## Job
Rewrite these lines as a numbered list, skipping any blank lines. Leave the pictures out of your answer.

**** Data for this exercise

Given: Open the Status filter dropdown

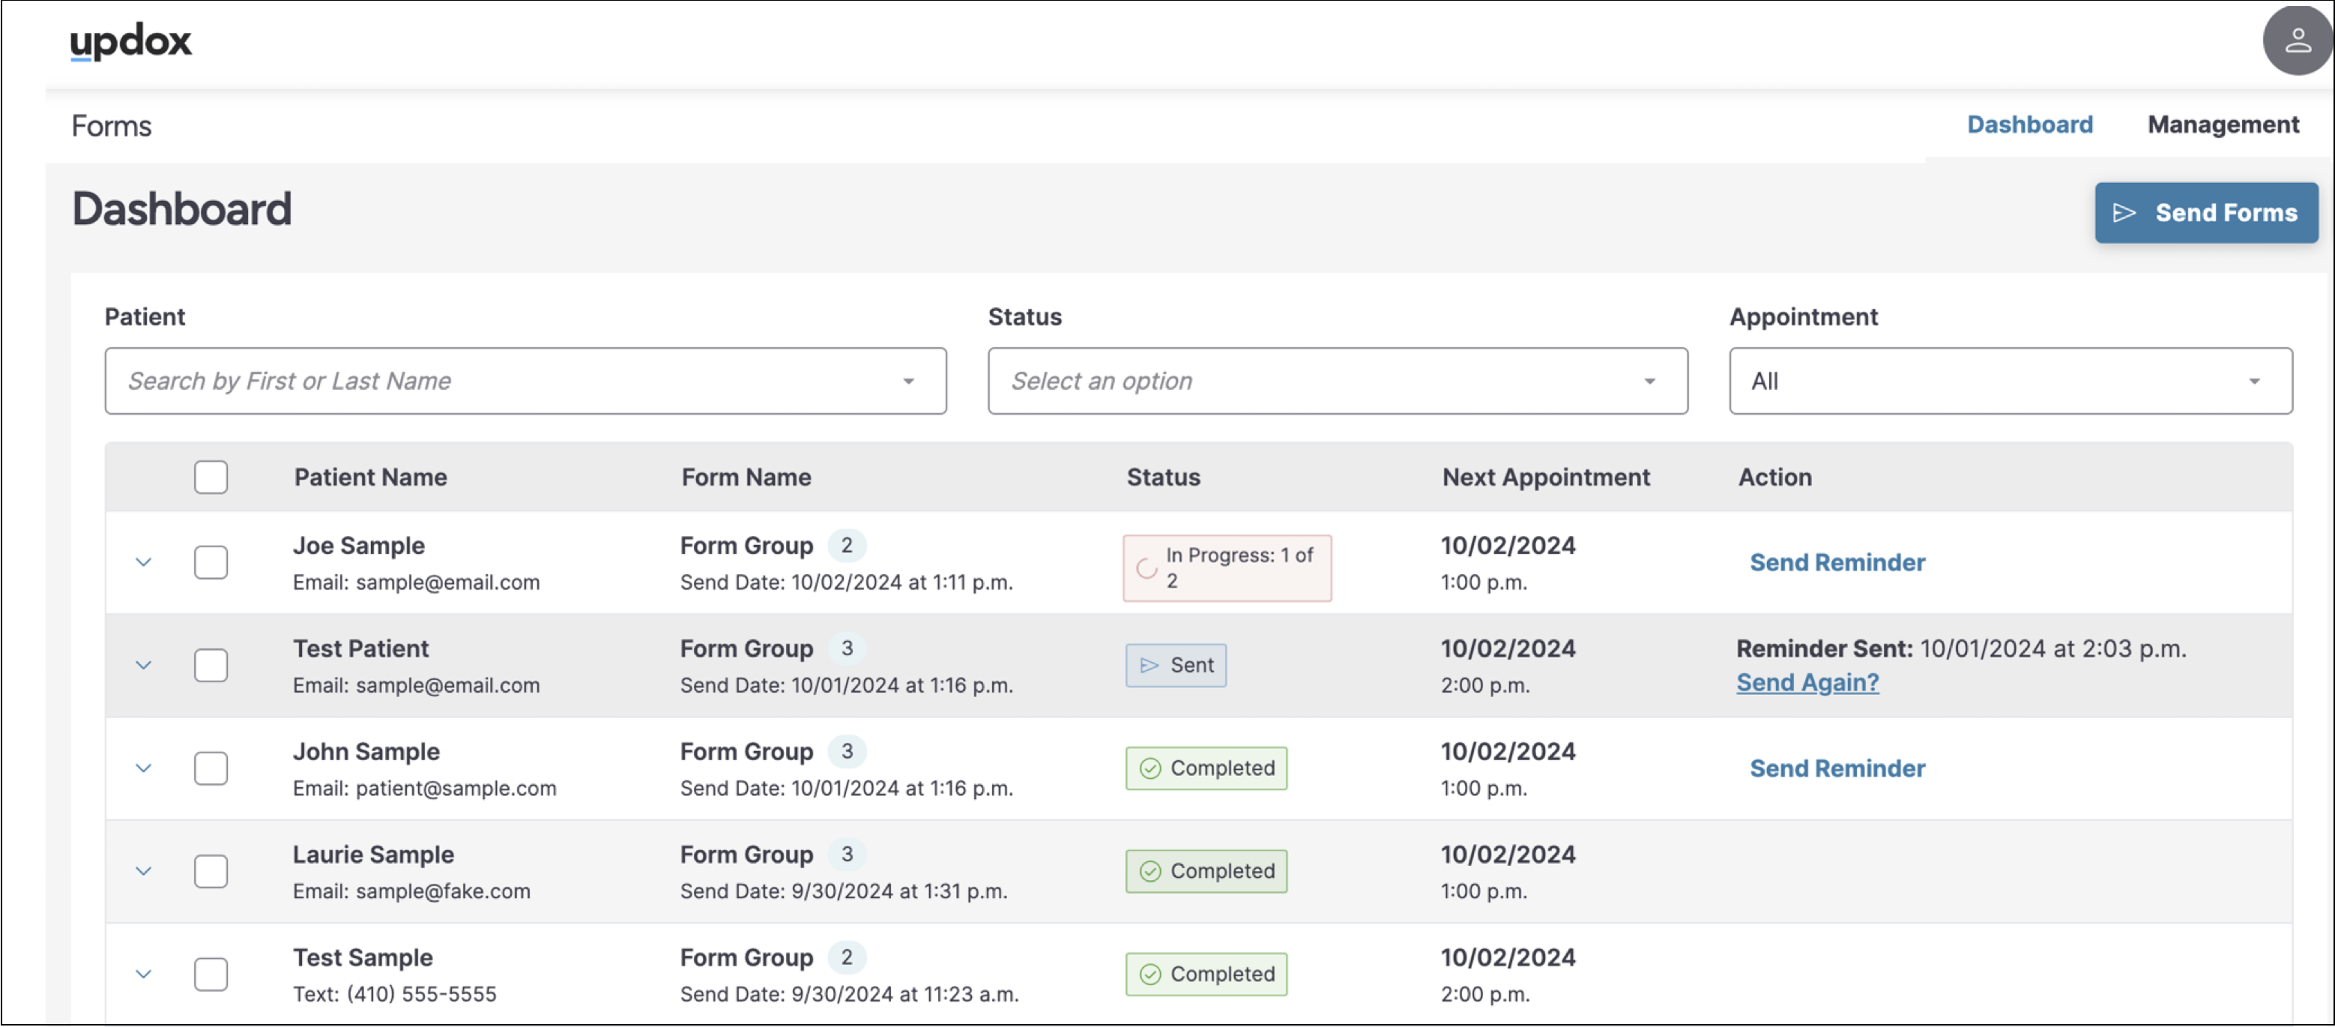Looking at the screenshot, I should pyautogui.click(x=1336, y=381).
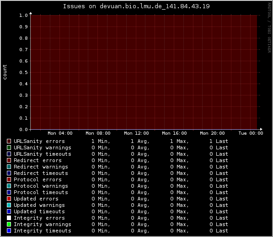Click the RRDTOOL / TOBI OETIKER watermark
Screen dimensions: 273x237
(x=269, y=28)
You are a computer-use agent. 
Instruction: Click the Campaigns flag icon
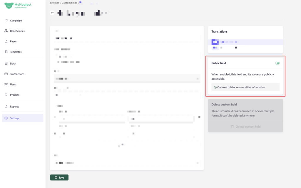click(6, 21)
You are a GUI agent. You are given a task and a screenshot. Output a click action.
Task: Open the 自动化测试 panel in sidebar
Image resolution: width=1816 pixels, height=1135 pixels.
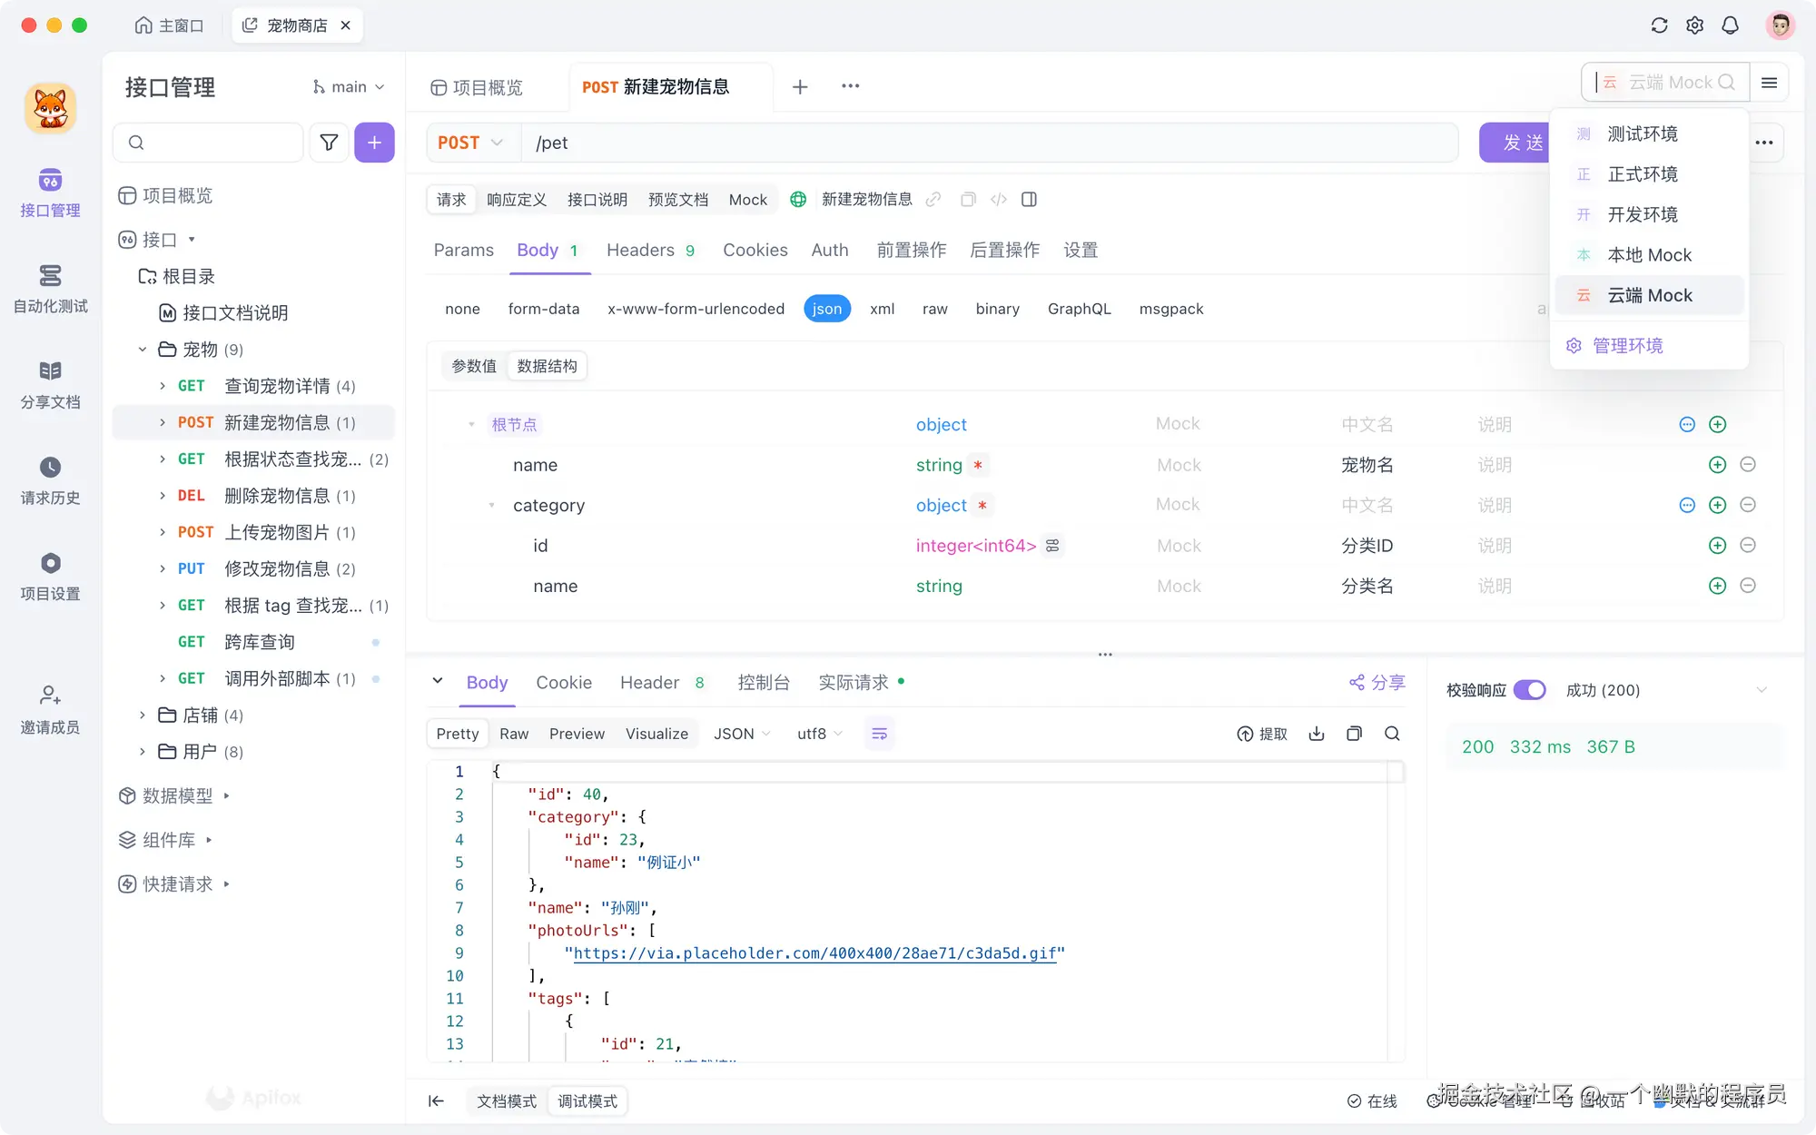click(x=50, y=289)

********

## Response to the task
1. Given: Open the Status filter dropdown
2. Looking at the screenshot, I should pyautogui.click(x=1336, y=381).
3. Click the RRDTOOL / TOBI OETIKER watermark
4. Screen dimensions: 273x237
5. (x=269, y=28)
6. You are a computer-use agent. 
7. Instruction: Click the Campaigns flag icon
8. click(6, 21)
9. You are a GUI agent. You are given a task and a screenshot. Output a click action.
10. Task: Open the 自动化测试 panel in sidebar
11. Image resolution: width=1816 pixels, height=1135 pixels.
12. click(x=50, y=289)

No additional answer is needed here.